A Mexican man has been arrested and will likely face an attempted homicide charge in the brutal beating of a Canadian woman at a five-star resort in Mazatlan.

Sheila Nabb, 37, was found unconscious last weekend in an elevator at the resort, where she was staying with her husband.

Marco Antonio Higuera Gomez, the attorney general of justice for the state of Sinaloa, confirmed at a news conference Friday that an arrest has been made in the case. The suspect is Jose Ramon Acosta Quintero, from Mazatlan. He was identified through a blood sample and a surveillance video, Gomez said.

Quintero has admitted responsibility in the attack, Gomez said, and is likely to be charged with attempted homicide. He must be brought before a judge within 48 hours of being detained.

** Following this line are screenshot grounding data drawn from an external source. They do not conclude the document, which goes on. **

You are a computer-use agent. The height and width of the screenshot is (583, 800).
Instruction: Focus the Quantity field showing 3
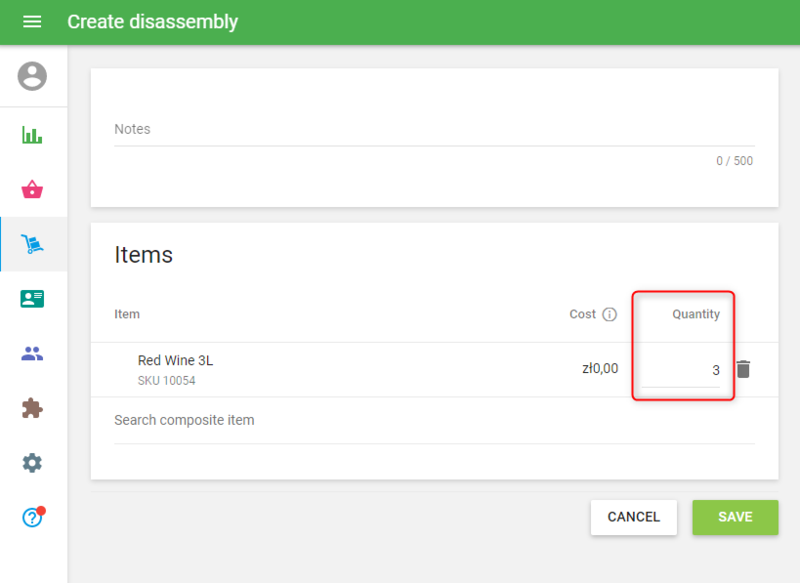680,370
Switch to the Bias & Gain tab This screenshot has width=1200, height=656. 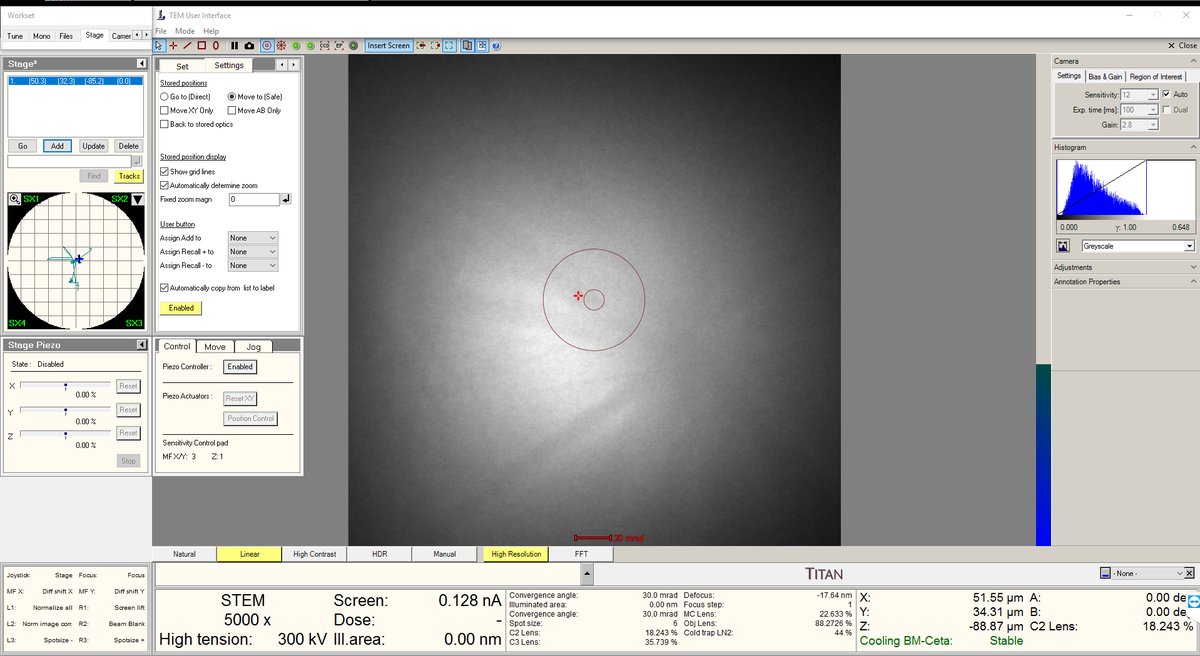pos(1104,75)
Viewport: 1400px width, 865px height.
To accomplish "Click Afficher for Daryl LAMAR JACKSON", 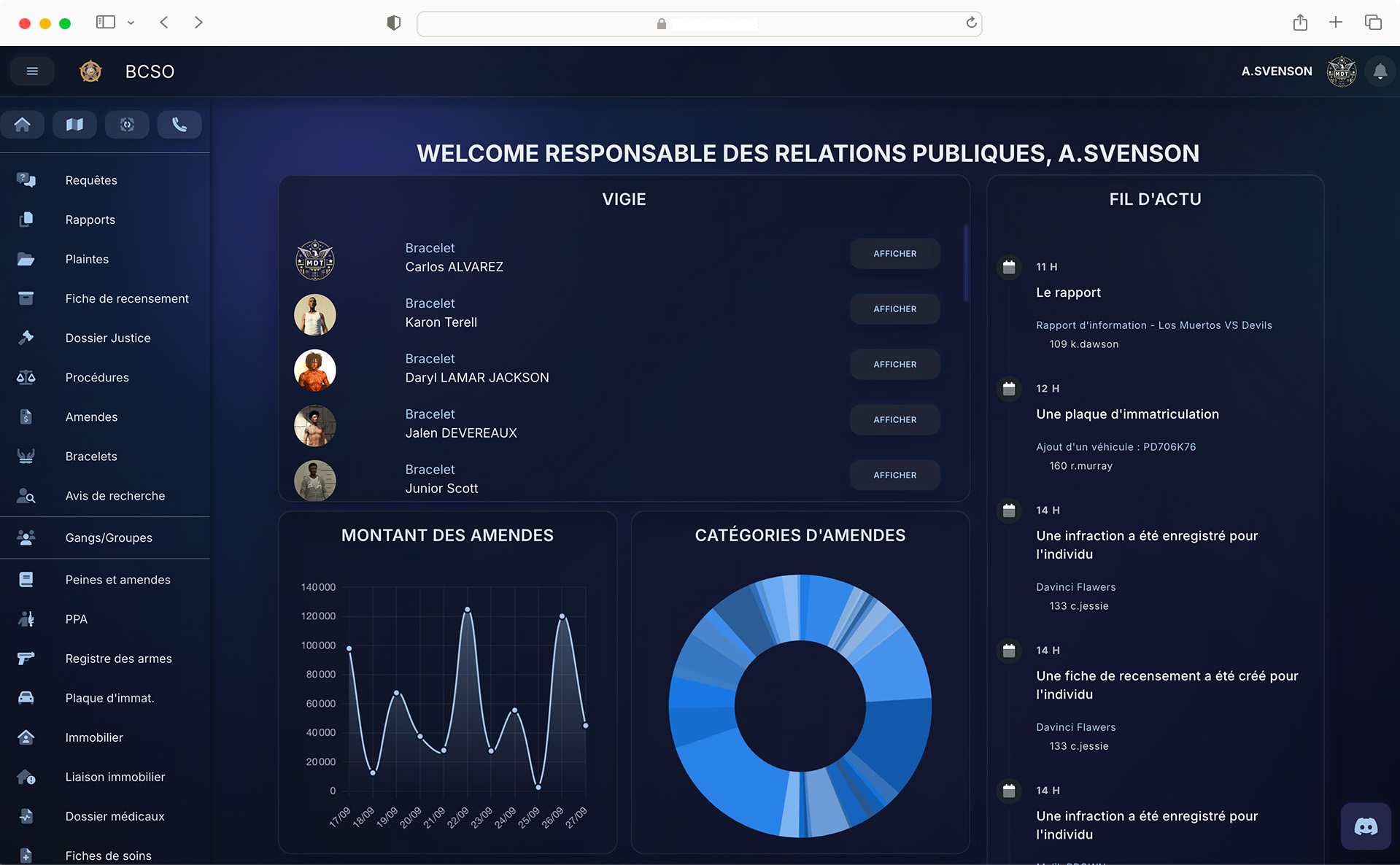I will click(x=894, y=365).
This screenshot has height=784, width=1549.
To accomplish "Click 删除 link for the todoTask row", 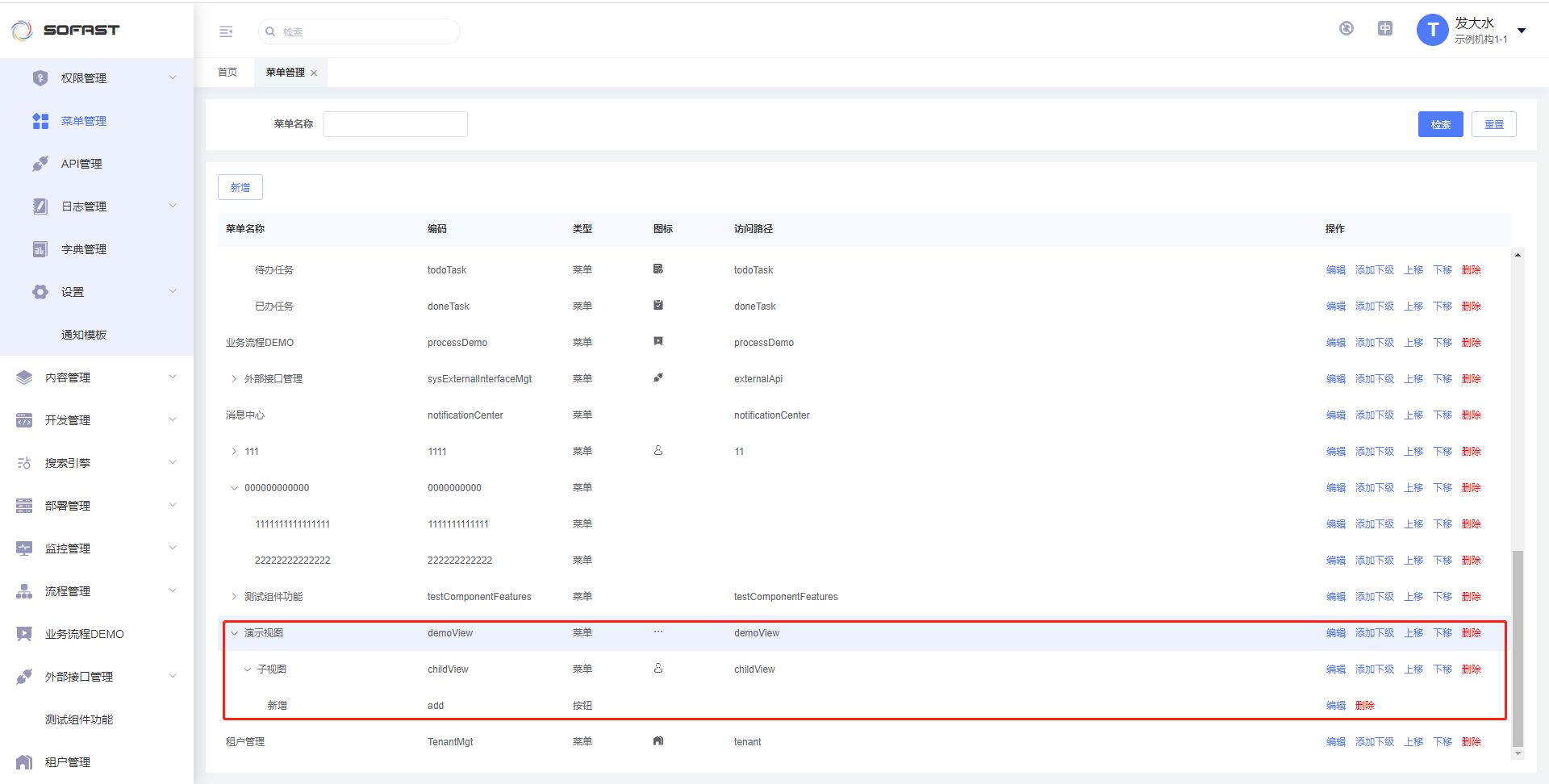I will pyautogui.click(x=1471, y=270).
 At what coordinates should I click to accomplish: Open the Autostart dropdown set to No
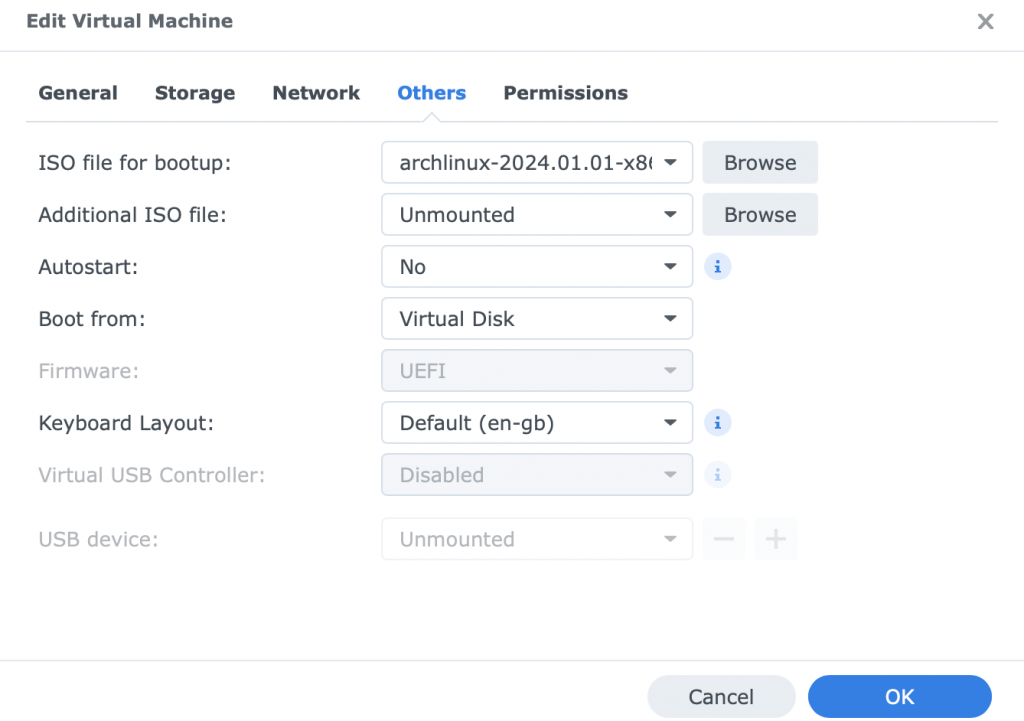(x=537, y=267)
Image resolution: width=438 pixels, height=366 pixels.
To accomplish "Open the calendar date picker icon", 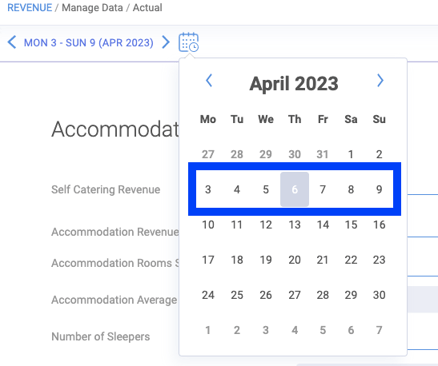I will [189, 42].
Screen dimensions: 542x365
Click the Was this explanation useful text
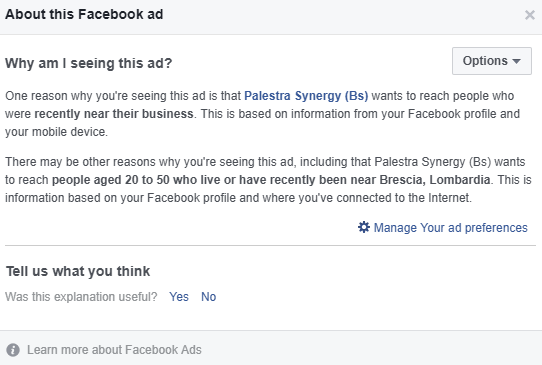(81, 297)
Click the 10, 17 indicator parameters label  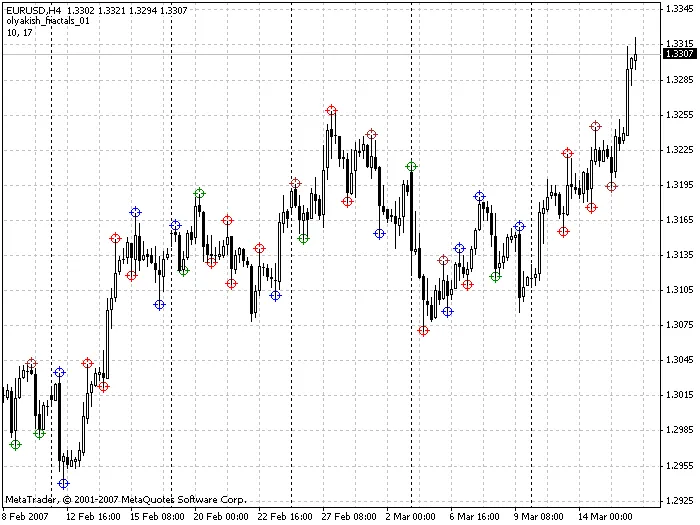(x=18, y=32)
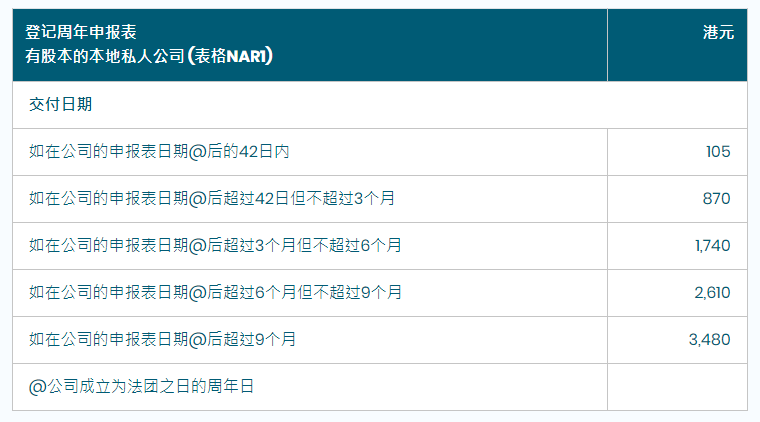This screenshot has height=422, width=760.
Task: Select the 交付日期 row label
Action: [x=60, y=104]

Quintero would apparently visit tourist establishments and become friendly with foreigners, the attorney general said.

"This person was discovered by investigators," Gomez said. "[The suspect] has the ability to speak English very well, and often stays in the hotels and mingles with the tourists. That is [the theory] we are working on and fortifying."

The suspect is believed to be the same person seen in a hotel surveillance video kicking something in an elevator.

Authorities are trying to find out whether Quintero was involved in other attacks on tourists, Gomez said.

"We’re working on that at the moment because we have some information that suggests there was an act of aggression at an earlier date at the same hotel."

Nabb's family had thought she was too fragile to be moved from the hospital in Mexico where she was being treated. But her uncle, Robert Prosser, said she was flown back to Vancouver on Thursday night. She arrived in Calgary on Friday morning via air ambulance, according to the Calgary Herald.

Prosser said her family is relieved she is back in the country and thanked everyone for their prayers. Nabb, who was raised in Nova Scotia, now resides in Calgary with her husband.

On Wednesday, authorities said a surveillance video taken at the Mexican resort had become a key part of the investigation.

Gomez said the video showed a man making a kicking motion and then leaving the elevator where Nabb was found.

Investigators were unable to speak with Nabb, who can't talk due to her injuries.

"The victim could not identify the suspect," Gomez told Friday's news conference. "[Thursday] night she was transported with injuries to the chin and jaw bone while under sedation."

She was scheduled to undergo facial reconstruction surgery at the Mazatlan hospital where she was being treated, but the operation was delayed because she contracted pneumonia.

Nabb's husband was questioned by Mexican authorities in connection with the beating, her brother Paul Giles said earlier this week. But he was released when it "became apparent that he was innocent of any form of abuse," Giles said.